Changeup (24% usage)
Over his career, Gonzales’ changeup has nearly been a Money Pitch, with a 40.8 O-Swing%, 37.8 Zone%, and 13.3 SwStr%. It just misses the mark. His whiffs have declined with it in the past few years, but maybe 2014 was a mirage — it has an obscene 25.4 SwStr%.
This is easily his best pitch — although his other secondaries have plenty of potential — as it’s been considered plus-plus since his college and minor league days.
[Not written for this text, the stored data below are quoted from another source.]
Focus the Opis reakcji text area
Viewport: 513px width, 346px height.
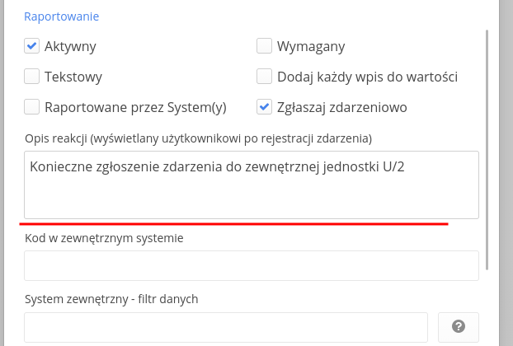(252, 185)
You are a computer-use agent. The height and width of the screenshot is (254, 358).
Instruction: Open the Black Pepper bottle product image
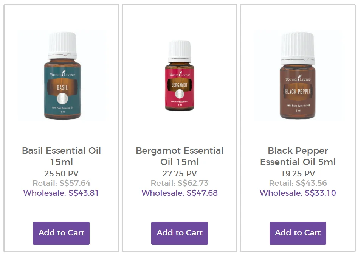tap(298, 76)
It’s a shame he doesn’t have a similar pitch — at least, by results — to go along with it.
Cutter (21% usage)
Gonzales hadn’t used a cutter at all until 2018 because of the pressure it put on his elbow. Now that he’s healthier, he’s been able to throw it with frequency. His SwStr% dropped considerably from 10.7% in 2018 to 6.9% in 2019, but it’s been his best pitch by xwOBA for two years now. By wOBA, it’s been his best pitch since 2018 too.
Considering it’s a new pitch, this is all quite impressive — especially since he has such a good changeup. It generates more weak contact than any pitch, and so if his sinker and fastball don’t improve, perhaps he could do the Wade Miley thing and use this as his primary fastball.
Curveball (16% usage)
This pitch declined considerably too, by SwStr% — it went from a 10.9% to a 7.4%. Of all of his pitches, Gonzales’ curveball has the worst Z-Contact%. So, why, then, does he throw it in the zone so often? If you look at where his whiffs come from, they’re generally below the zone, not in it. This is because Gonzales uses it often as a get me over pitch (it is pretty loopy), but I think he could use it as a swing and miss pitch sometimes, too.
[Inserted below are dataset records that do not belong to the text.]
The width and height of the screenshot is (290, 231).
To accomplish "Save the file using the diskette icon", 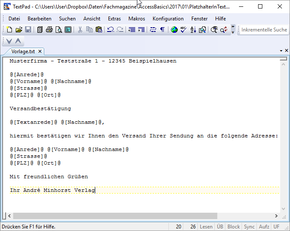I will [x=28, y=30].
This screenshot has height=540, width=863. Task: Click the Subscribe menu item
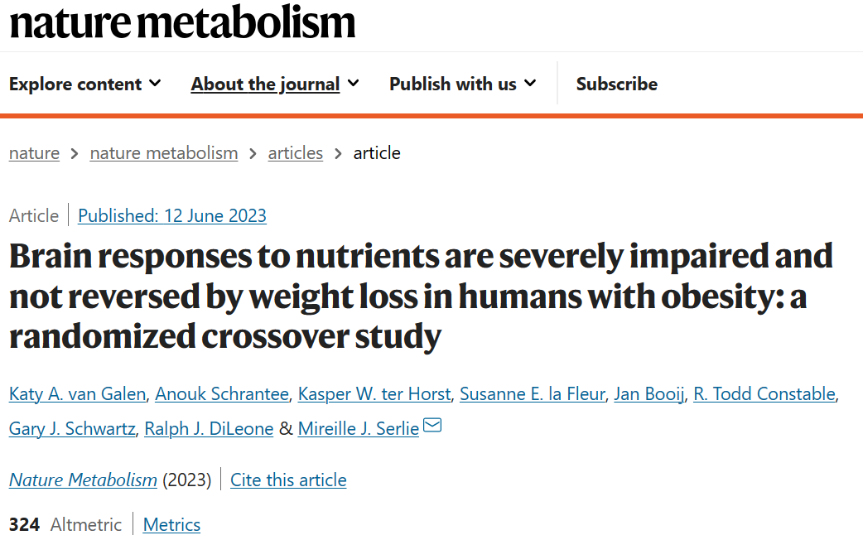[x=616, y=84]
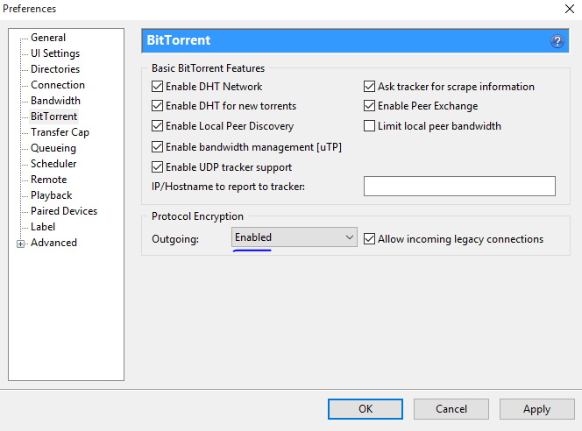The image size is (582, 431).
Task: Select General in the preferences tree
Action: (x=48, y=38)
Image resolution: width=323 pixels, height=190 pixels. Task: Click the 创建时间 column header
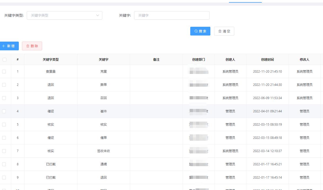267,59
Although there is a banality to this notion at this point, Gonzales is truly a crafty lefty and his plus command. He’s perhaps better suited than most to deal with a drop in velocity, but if he wants to be 3.50 to 4.00 ERA pitcher, he’ll need his velocity back. I’ll be watching, but with only the slightest bit of optimism — and because, as a Mariners fan, I’ll have to anyway. I could see something like a 4.40 ERA, 1.35 WHIP, and 18 K%.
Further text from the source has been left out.